La operación Carmona, por llamar de alguna forma a la última torpeza de Sánchez, está por explicar. Aparentemente deja sus cosas peor de lo que estaban. Si el aspirante socialista a la presidencia del Gobierno pretendía regalar a Podemos mayor confort en el consistorio madrileño, le ha salido el tiro por la culata. Con Carmona como verso suelto dentro del grupo socialista la situación de Carmena es hoy más inestable que hace una semana,
No cabe suponer que la caída de Carmona persiguiera tal inestabilidad. Sánchez sabe que alcanzar la mayoría parlamentaria necesaria para llevarle a La Moncloa depende de Podemos tanto o más que de sus propias fuerzas. Y así viene actuando desde que comprobó el mal de desafección que aqueja a los votantes socialistas de antaño; algo similar, por cierto, a lo que sucede en la orilla popular.
¿De qué puede tratarse, entonces? Cada vez con mayor frecuencia buscamos alguna lógica a lo que, sencillamente, no la tiene. Es lo que viene caracterizando decisiones como la que comentamos; y otras, como lo del exministro de Educación en la embajada ante la OCDE.
Por ello no conviene perder demasiado tiempo en elucubrar sobre el empellón propiciado por Sánchez a Carmona. Ya le ningunearon durante la última campaña electoral. El partido que suele adornarse con el manto de las primarias volcó sus mejores esfuerzos en el candidato al gobierno regional de Madrid, designado por el dedo de Sánchez, y dejó al pairo a quien las bases del partido querían ver al frente de la alcaldía de la capital.

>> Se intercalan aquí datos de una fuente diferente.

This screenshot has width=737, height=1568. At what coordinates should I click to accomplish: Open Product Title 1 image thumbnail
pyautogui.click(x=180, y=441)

Por ello resulta sarcástico alegar hoy que han sido sus malos resultados electorales la causa del golpe de mano ejecutado en el grupo socialista del ayuntamiento. Y el colmo del sarcasmo es ofrecer al perdedor un asiento en el Senado. ¿En qué país vivimos?
La respuesta de Carmona no podía ser otra: váyanse ustedes a la mierda sin contar conmigo, que yo me quedo donde me pusieron los votantes socialistas de la capital.
Sabido es que la democracia interna en los partidos es eso que unos y otros reclaman siempre al de enfrente pero nunca practican en su propia casa, pese a ser exigida por la Constitución. ¿Será éste uno de los puntos en que todos se pongan de acuerdo a la hora de su reforma? Y borrar aquello de que los representantes no estarán sometidos a mandato imperativo alguno podría ser el segundo asunto para el consenso.
No resulta ocioso traer a colación en este último punto la sentencia que hace ahora treinta años dictó el Tribunal Constitucional sobre el derecho de los ciudadanos recogido en el art. 23.2 CE: “…garantiza, no sólo el acceso igualitario a las funciones y cargos públicos, sino también que los que hayan accedido a los mismos se mantengan en ellos sin perturbaciones ilegítimas…”.
Desde los podemitas a los regionalistas pasando por socialistas y populares, todos actúan ya como si tales garantías democráticas no estuvieran exigidas por la Constitución. Aunque resulte insólito no todos los políticos son tan pastueños como para no decir “hasta aquí hemos llegado”. Y cuando se suelta un verso la poesía queda coja, inestable; los compromisos pueden no llegar a cumplirse, etc.
¿Se imaginan que el gobierno municipal de Madrid terminara recayendo en la lista más votada en las recientes elecciones municipales? Nada tan natural podría resultar más extraño en la España de hoy.